Collected data:
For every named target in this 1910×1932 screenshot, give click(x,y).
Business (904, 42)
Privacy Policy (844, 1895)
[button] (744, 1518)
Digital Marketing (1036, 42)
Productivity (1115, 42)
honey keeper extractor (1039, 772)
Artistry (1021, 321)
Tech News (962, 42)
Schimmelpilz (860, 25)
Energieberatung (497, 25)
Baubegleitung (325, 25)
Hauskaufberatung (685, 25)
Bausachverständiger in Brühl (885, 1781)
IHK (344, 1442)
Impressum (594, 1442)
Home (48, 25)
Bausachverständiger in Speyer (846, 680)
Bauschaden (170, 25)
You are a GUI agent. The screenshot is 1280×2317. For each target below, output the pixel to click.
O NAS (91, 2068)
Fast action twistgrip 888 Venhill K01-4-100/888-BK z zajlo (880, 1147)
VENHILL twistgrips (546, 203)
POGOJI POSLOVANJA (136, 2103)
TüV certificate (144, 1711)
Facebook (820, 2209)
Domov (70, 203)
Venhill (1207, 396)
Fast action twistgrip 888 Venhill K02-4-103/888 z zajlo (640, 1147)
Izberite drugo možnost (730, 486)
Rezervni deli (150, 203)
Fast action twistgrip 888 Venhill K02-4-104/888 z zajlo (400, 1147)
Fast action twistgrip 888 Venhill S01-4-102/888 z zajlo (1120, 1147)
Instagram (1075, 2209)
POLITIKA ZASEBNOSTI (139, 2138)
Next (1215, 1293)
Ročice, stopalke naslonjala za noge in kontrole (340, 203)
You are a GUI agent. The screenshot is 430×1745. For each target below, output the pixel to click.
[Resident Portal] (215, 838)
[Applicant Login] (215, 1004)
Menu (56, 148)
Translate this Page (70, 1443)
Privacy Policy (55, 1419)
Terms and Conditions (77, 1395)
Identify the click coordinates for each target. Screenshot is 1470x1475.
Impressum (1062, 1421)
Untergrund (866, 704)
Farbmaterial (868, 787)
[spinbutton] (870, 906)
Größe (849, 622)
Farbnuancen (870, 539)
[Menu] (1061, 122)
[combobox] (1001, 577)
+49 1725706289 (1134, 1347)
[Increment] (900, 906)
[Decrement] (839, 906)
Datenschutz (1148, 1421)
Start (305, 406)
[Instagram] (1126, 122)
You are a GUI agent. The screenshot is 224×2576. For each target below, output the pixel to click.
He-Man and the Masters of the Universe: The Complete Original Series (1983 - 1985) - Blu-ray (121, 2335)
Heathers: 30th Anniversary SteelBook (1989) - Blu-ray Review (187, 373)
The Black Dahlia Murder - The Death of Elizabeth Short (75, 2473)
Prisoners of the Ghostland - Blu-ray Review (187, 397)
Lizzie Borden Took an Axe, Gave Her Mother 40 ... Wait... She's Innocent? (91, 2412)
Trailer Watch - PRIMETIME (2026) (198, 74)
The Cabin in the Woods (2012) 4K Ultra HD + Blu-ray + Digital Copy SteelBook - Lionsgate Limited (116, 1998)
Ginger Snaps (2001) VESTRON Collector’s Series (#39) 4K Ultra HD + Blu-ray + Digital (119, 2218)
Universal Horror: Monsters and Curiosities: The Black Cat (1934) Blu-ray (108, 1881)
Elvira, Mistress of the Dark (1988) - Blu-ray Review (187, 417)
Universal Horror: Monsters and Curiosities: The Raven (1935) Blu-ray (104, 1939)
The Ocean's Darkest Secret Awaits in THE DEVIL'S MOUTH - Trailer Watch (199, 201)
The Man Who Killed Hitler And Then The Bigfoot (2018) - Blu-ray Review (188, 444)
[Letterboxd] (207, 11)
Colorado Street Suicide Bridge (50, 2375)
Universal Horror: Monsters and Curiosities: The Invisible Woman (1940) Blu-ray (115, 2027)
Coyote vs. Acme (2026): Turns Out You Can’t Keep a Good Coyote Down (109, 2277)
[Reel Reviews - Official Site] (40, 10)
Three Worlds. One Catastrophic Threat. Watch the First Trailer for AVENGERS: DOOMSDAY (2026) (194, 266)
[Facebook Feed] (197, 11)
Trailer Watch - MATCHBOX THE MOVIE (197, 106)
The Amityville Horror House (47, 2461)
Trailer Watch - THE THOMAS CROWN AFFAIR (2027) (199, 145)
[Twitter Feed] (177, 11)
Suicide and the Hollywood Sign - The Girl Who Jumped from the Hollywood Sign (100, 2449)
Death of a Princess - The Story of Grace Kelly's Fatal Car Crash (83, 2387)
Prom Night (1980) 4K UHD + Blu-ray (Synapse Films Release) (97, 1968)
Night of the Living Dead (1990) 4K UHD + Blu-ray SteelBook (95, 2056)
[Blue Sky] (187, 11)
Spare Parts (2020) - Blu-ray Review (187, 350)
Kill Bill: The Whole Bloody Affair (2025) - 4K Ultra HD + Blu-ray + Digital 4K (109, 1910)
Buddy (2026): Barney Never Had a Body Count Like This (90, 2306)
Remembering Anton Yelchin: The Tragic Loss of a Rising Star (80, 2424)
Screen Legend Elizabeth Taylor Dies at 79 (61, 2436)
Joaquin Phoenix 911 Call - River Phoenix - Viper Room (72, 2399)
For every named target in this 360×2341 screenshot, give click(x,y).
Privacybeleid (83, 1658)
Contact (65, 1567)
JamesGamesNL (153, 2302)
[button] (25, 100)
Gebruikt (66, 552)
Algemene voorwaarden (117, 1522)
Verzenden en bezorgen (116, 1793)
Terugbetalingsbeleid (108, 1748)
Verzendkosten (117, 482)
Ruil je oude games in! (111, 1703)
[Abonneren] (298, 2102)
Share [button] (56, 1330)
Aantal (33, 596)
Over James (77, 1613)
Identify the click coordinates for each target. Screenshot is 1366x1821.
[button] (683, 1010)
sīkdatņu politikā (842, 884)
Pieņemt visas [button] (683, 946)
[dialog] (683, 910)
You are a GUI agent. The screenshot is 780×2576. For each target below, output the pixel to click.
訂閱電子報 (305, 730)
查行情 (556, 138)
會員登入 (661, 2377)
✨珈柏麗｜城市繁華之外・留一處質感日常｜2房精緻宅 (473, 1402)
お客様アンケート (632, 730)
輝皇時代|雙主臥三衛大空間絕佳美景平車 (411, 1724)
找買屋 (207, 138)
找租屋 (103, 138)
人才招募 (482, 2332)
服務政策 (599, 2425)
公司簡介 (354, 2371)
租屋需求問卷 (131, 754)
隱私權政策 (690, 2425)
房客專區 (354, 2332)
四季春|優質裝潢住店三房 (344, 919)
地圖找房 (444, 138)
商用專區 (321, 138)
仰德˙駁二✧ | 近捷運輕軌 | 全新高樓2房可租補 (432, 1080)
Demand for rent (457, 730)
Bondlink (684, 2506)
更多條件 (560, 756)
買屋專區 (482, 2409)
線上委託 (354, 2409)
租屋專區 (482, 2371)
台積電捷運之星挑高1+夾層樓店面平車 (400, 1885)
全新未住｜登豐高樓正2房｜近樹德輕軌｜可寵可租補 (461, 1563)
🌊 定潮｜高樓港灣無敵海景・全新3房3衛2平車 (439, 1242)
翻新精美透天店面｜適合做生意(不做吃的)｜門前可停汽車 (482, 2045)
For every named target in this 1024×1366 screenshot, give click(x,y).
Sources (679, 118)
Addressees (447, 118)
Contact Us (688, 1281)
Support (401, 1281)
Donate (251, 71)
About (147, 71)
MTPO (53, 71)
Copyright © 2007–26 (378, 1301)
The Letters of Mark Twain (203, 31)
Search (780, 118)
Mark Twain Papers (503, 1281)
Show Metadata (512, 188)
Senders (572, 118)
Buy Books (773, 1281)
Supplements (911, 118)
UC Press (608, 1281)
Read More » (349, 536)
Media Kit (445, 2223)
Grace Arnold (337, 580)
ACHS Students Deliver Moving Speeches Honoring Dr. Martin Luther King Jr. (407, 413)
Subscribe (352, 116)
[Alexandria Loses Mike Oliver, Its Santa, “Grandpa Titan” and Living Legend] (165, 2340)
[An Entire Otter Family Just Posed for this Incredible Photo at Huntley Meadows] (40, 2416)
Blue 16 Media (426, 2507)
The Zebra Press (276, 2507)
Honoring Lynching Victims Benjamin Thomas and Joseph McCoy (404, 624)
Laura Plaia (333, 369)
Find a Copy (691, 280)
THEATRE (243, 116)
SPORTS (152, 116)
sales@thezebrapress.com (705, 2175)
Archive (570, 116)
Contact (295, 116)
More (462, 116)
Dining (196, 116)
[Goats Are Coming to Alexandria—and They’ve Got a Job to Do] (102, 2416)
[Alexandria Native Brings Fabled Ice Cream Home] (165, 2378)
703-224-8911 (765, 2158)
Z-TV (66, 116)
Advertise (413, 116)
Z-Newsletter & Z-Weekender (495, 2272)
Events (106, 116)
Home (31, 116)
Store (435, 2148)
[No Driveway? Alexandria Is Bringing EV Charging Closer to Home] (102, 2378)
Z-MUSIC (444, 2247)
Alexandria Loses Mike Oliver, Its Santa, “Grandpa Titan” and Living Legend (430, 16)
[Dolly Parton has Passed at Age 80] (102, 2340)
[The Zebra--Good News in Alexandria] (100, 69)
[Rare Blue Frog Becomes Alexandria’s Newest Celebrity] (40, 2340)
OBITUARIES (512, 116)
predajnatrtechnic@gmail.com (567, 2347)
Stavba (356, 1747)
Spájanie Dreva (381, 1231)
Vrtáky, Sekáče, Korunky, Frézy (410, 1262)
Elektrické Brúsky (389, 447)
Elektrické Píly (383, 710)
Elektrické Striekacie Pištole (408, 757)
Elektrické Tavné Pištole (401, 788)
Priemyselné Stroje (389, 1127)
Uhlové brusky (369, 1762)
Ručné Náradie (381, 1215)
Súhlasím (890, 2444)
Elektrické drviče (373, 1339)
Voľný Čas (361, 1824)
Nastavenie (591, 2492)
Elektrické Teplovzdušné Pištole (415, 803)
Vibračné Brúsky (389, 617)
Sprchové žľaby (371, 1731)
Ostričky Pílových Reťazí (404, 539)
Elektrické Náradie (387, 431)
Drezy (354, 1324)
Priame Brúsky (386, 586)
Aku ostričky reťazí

▶ Task item
In the data above, which lines lie between the line with "ACHS Students Deliver" and the line with "Honoring Lynching Victims", inclusive? Print those lines exactly and nothing else.

▶ Task solution
ACHS Students Deliver Moving Speeches Honoring Dr. Martin Luther King Jr. (407, 413)
Subscribe (352, 116)
[Alexandria Loses Mike Oliver, Its Santa, “Grandpa Titan” and Living Legend] (165, 2340)
[An Entire Otter Family Just Posed for this Incredible Photo at Huntley Meadows] (40, 2416)
Blue 16 Media (426, 2507)
The Zebra Press (276, 2507)
Honoring Lynching Victims Benjamin Thomas and Joseph McCoy (404, 624)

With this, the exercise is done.